Da sexuelle Belästigung bereits Medizinstudentinnen in unterschiedlichem Ausmaß während ihrer Ausbildung begegnet, mögen die unterschiedlich erlebte Wahrscheinlichkeit sexueller Übergriffe und einer eher frauenfeindlichen Atmosphäre nicht nur in vielen chirurgischen Abteilungen einen bislang unterschätzten Einfluss auf die Wahl der Fachdisziplin haben, sondern könnten eventuell auch für die höheren Abbruchquoten in der Facharztausbildung mitverantwortlich sein.
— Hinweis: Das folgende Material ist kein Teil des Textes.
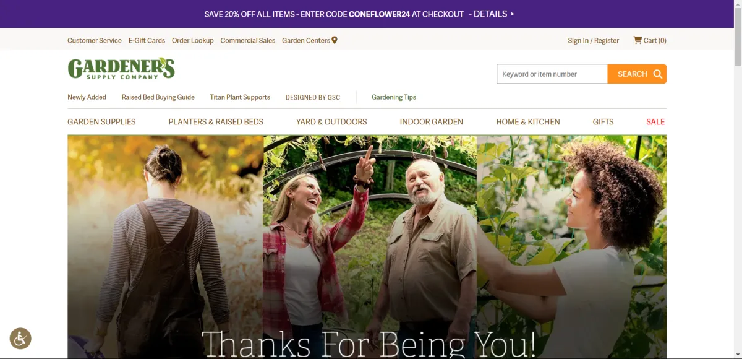Image resolution: width=742 pixels, height=359 pixels.
Task: Expand promo banner Details arrow
Action: coord(513,14)
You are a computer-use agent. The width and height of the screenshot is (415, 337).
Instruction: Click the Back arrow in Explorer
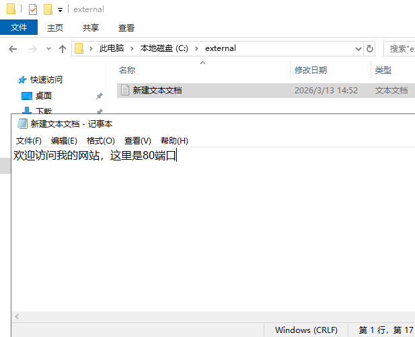[x=13, y=49]

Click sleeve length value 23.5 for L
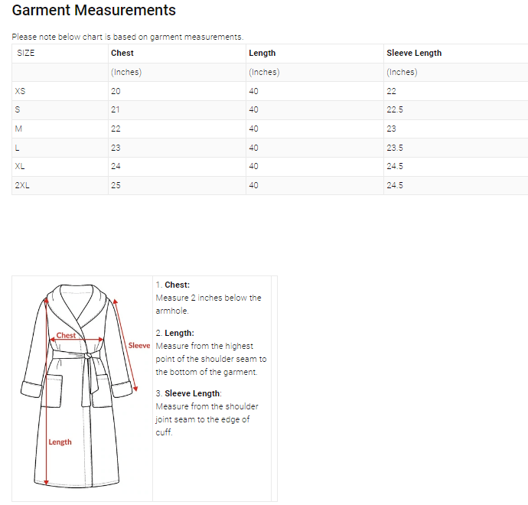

Festzuhalten bleibt, dass sich viele ChefärztInnen und KlinikleiterInnen dramatisierend gegen den steigenden Anteil von Ärztinnen zu wehren versuchen und diesen für einen Großteil der Probleme in der Gesundheitsversorgung verantwortlich machen. Dies ist jedoch weder durch Fakten begründbar noch zielführend. Der Anteil männlicher Mediziner wird sich langfristig wahrscheinlich bis auf weiteres bei rund 40% stabilisieren, bis dahin werden jedoch noch viele Jahre vergehen, in denen Männer die Medizin dominieren – weil sie immer noch die Mehrzahl aller ÄrztInnen stellen und nahezu 90% aller Leitungspositionen inne haben. Genau aber weil sie diese Leitungspositionen heute inne haben sollten sie jetzt statt Panik zu schüren Strategien entwickeln, wie sie Teilzeit intelligent umsetzen, wie sie Vollzeitstellen für ihre Angestellten wieder attraktiver gestalten können und wie frauenfeindliche Arbeitsumfelder aufgebrochen werden können. Manche von ihnen arbeiten ja tatsächlich genau daran, und denen sei an dieser Stelle ausdrücklich gedankt.